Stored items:
::::::

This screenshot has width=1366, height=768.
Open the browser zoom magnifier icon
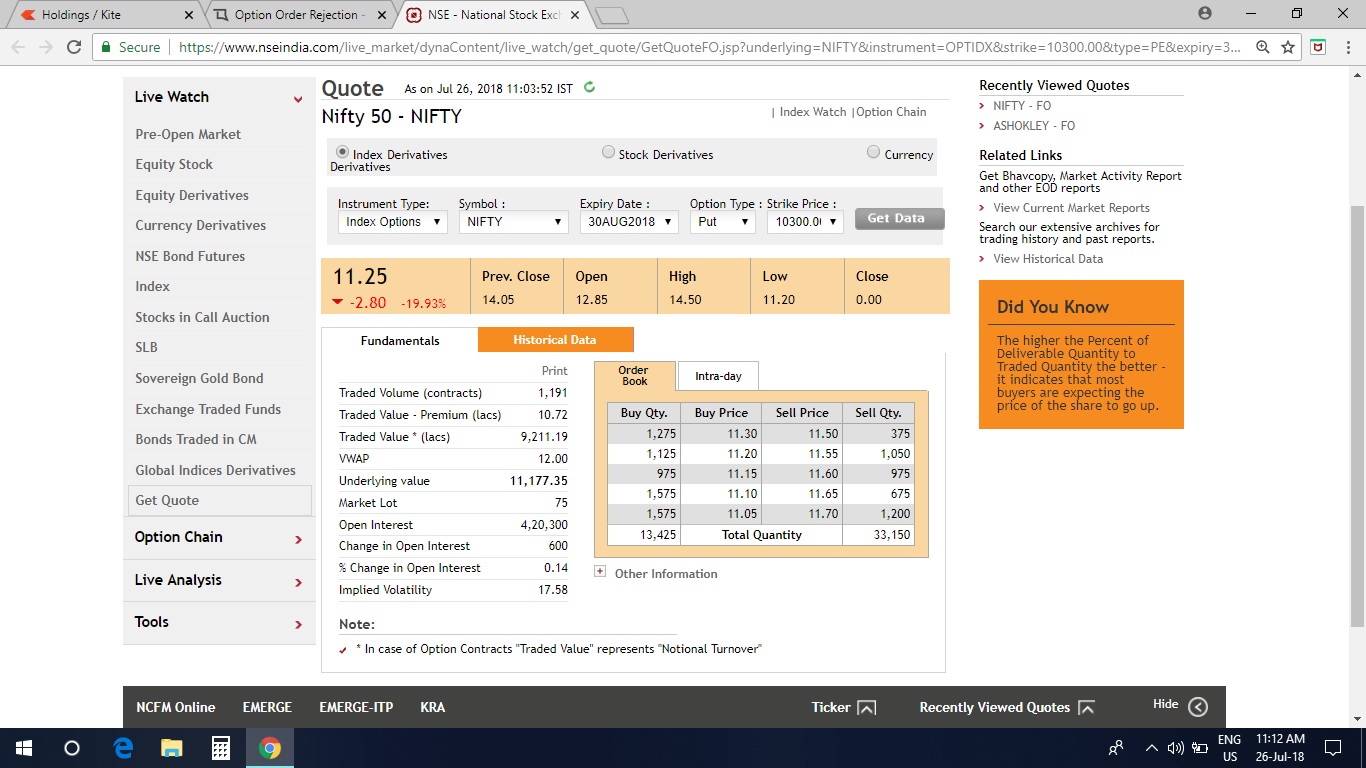(1263, 47)
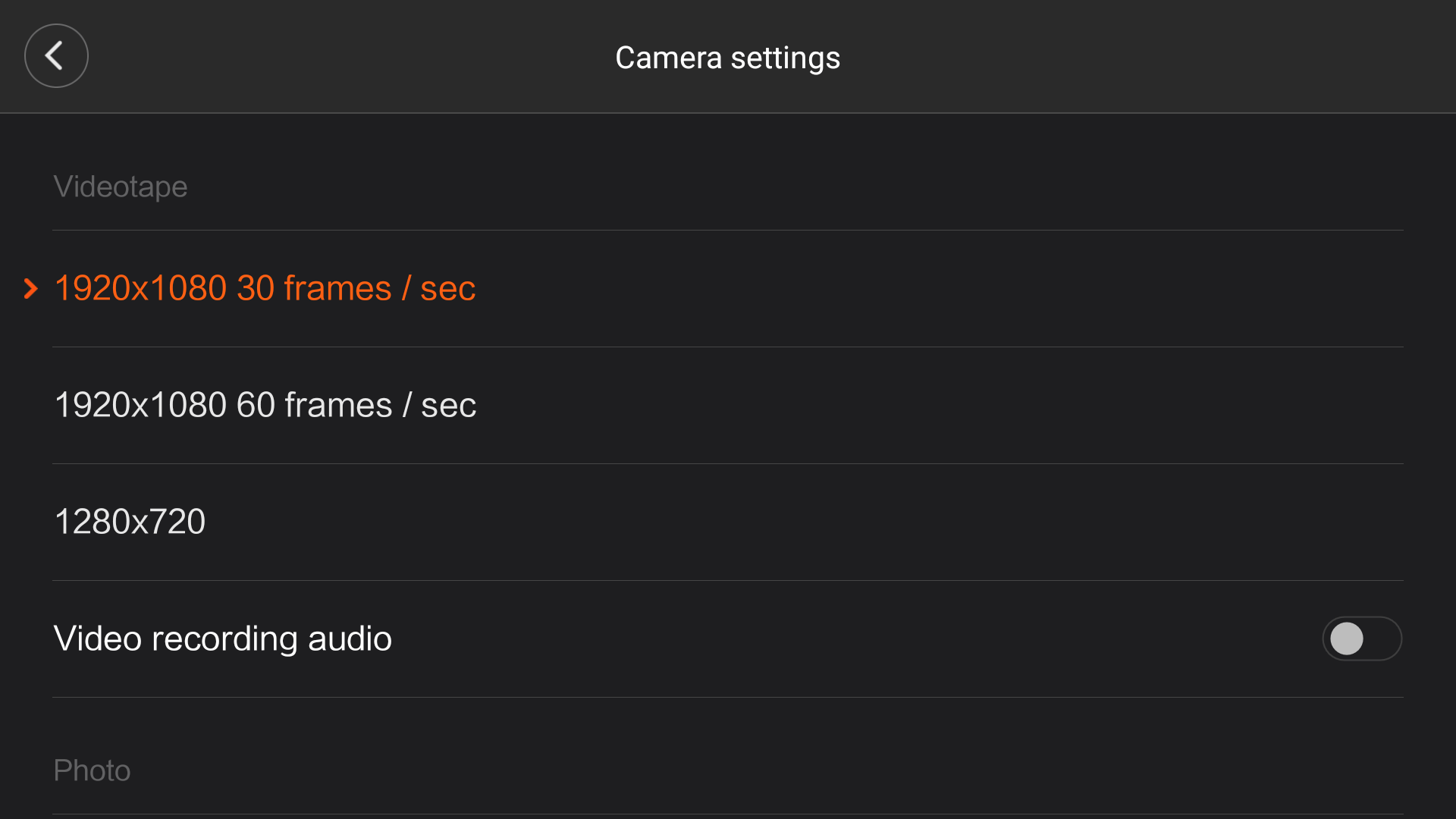Click the Video recording audio label
Image resolution: width=1456 pixels, height=819 pixels.
(x=223, y=639)
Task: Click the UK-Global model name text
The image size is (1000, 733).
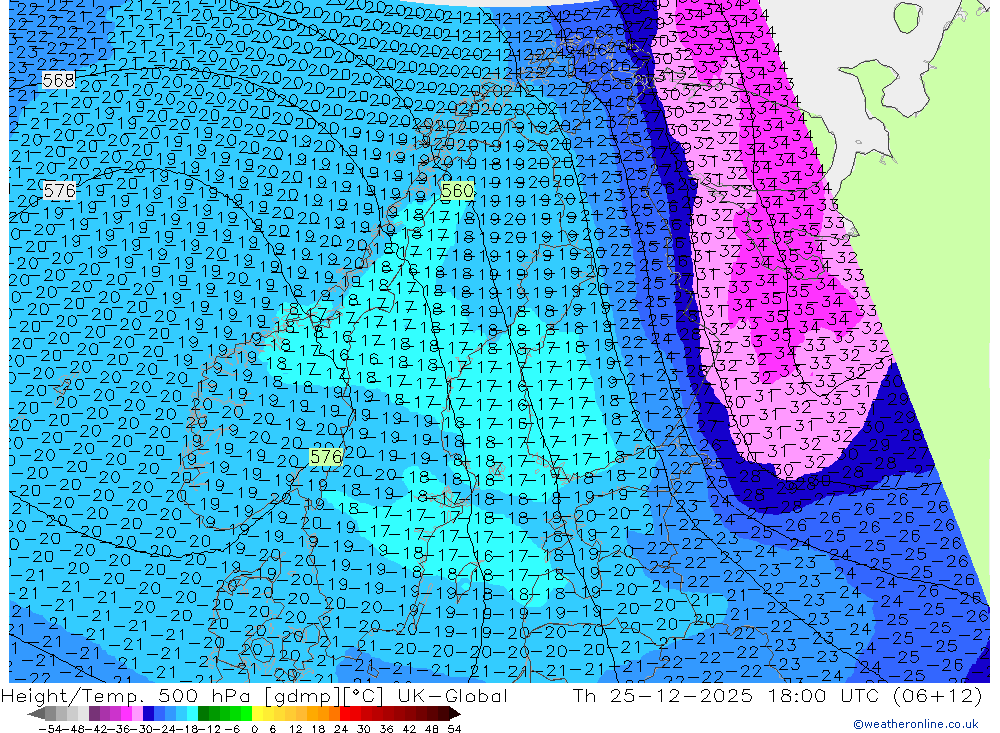Action: tap(452, 695)
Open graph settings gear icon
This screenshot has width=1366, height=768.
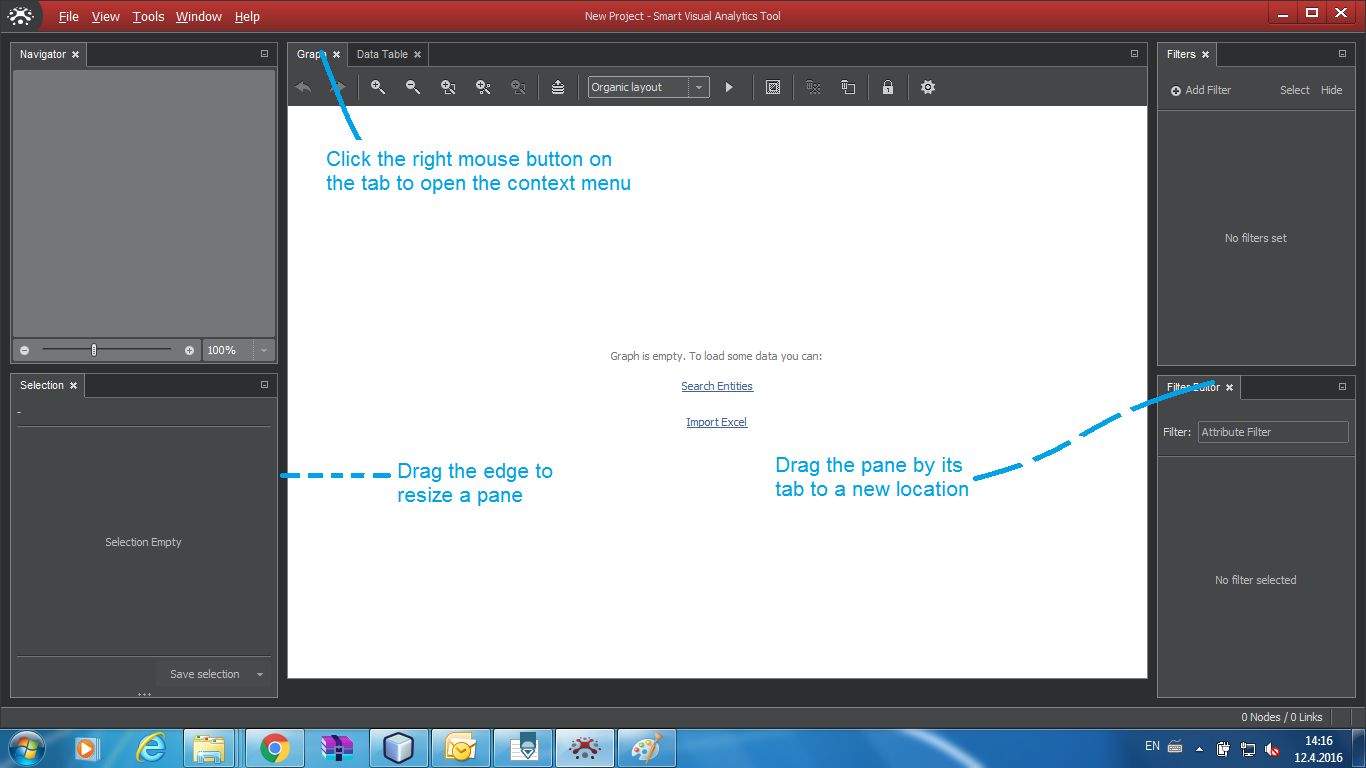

::::::

What you should do: Would you please retype all the data exactly? Leave out whatever pictures it holds.

Solution to the problem:
This screenshot has width=1366, height=768.
Open the browser zoom magnifier icon
(1263, 47)
Click the Video recording audio label
Image resolution: width=1456 pixels, height=819 pixels.
(x=223, y=639)
Task: Click the UK-Global model name text
The image size is (1000, 733).
Action: tap(452, 695)
Open graph settings gear icon
This screenshot has width=1366, height=768.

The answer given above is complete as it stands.